有栖川宮幟仁親王の第四王子(男女合わせた王子女の中では八人目、但し成人した男子は熾仁親王と威仁親王だけ)で、生母は家女房の森則子。熾仁親王は異母兄。 幼称は 稠宮 (さわのみや)。妃は加賀金沢藩主前田慶寧の娘・慰子(やすこ)。
最後の有栖川宮であり、また最初に海軍に就職した皇族(皇族軍人)である。
生い立ち
1862年2月11日(文久2年1月13日)、京都において誕生、稠宮と命名された。父・幟仁親王にはすでに熾仁親王という嫡子がいたため、稠宮は然るべき年齢に達した後に妙法院門主を相続することが内定した。しかし、明治維新による諸制度の変革で宮門跡の制度が廃されたことから、1871年(明治4年)に稠宮の妙法院相続の内定は取り消され、明治天皇によって幟仁親王が東京への転居を命じられたのに従い、稠宮も上京した。
1874年(明治7年)7月8日、参内した稠宮は明治天皇から海軍軍人を志すよう命じられ、同月13日、海軍兵学寮予科に入学した。1876年(明治9年)、前田慰子と婚約。1877年(明治10年)、鹿児島県逆徒征討総督として九州赴任中の熾仁親王からの呼び出しにより、稠宮は船で鹿児島に赴き、熾仁親王と共に西南戦争の戦地跡を視察した。
有栖川宮家の後嗣、英国留学
1878年(明治11年)4月、40歳を過ぎて妃との間に継嗣のできない熾仁親王は、稠宮を事実上の養子として有栖川宮の後継者にしたい旨を明治天皇に願い出る。当時はまだ旧皇室典範制定前で、皇族の継承権問題が天皇の裁量で決められたため、5月18日に勅許が出された。

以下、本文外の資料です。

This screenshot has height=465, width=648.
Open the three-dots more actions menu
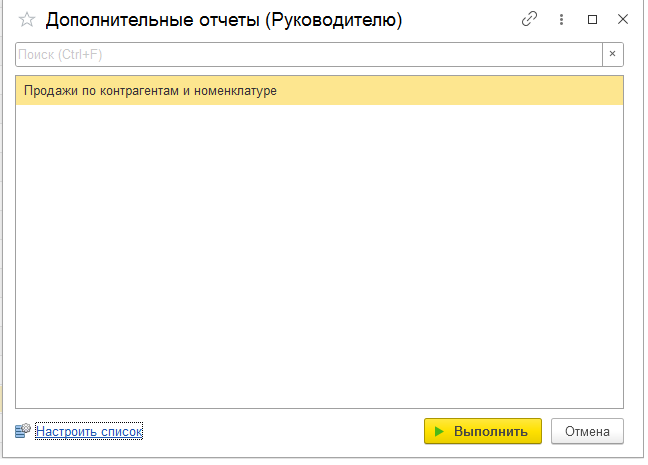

これにより同年8月26日、稠宮は明治天皇の猶子となり、親王宣下を受けて威仁の名を賜った。
1879年(明治12年)、威仁親王は太政官より、イギリス海軍シナ海艦隊旗艦・「アイアン・デューク」への乗組みを命ぜられ、約1年間にわたり艦上作業に従事した。帰国後の1880年(明治13年)、少尉に任ぜられたのを皮切りに12月1日に英国留学を命じられ、日本海軍士官としての歩みを始める。10日後の12月11日、前田慰子と結婚。
新婚間もない1881年(明治14年)1月、威仁親王は慰子を残してイギリスのグリニッジ海軍大学校に留学、3年半後の1883年(明治16年)6月に漸く帰国した。渡航時、外国公使として訪欧する旧広島藩主の浅野長勲夫妻も同行している。
欧米軍事視察とロシア皇太子接遇
海軍大佐として巡洋艦「高雄」艦長在任中の1891年(明治24年)、威仁親王はロシア帝国のニコライ皇太子(後のニコライ2世)来日の際、外国留学の経験を買われ明治天皇の名代として接待役を命じられた。このニコライ皇太子訪日の日程中、滋賀県大津市において大津事件が発生。外国の王皇族に日本の官憲が危害を加えるという日本外交史始まって以来の大事件となったが、威仁親王の要請により明治天皇自らがニコライを見舞うなど、日本側が誠実な対応をしたことによりロシアとの関係悪化は回避された。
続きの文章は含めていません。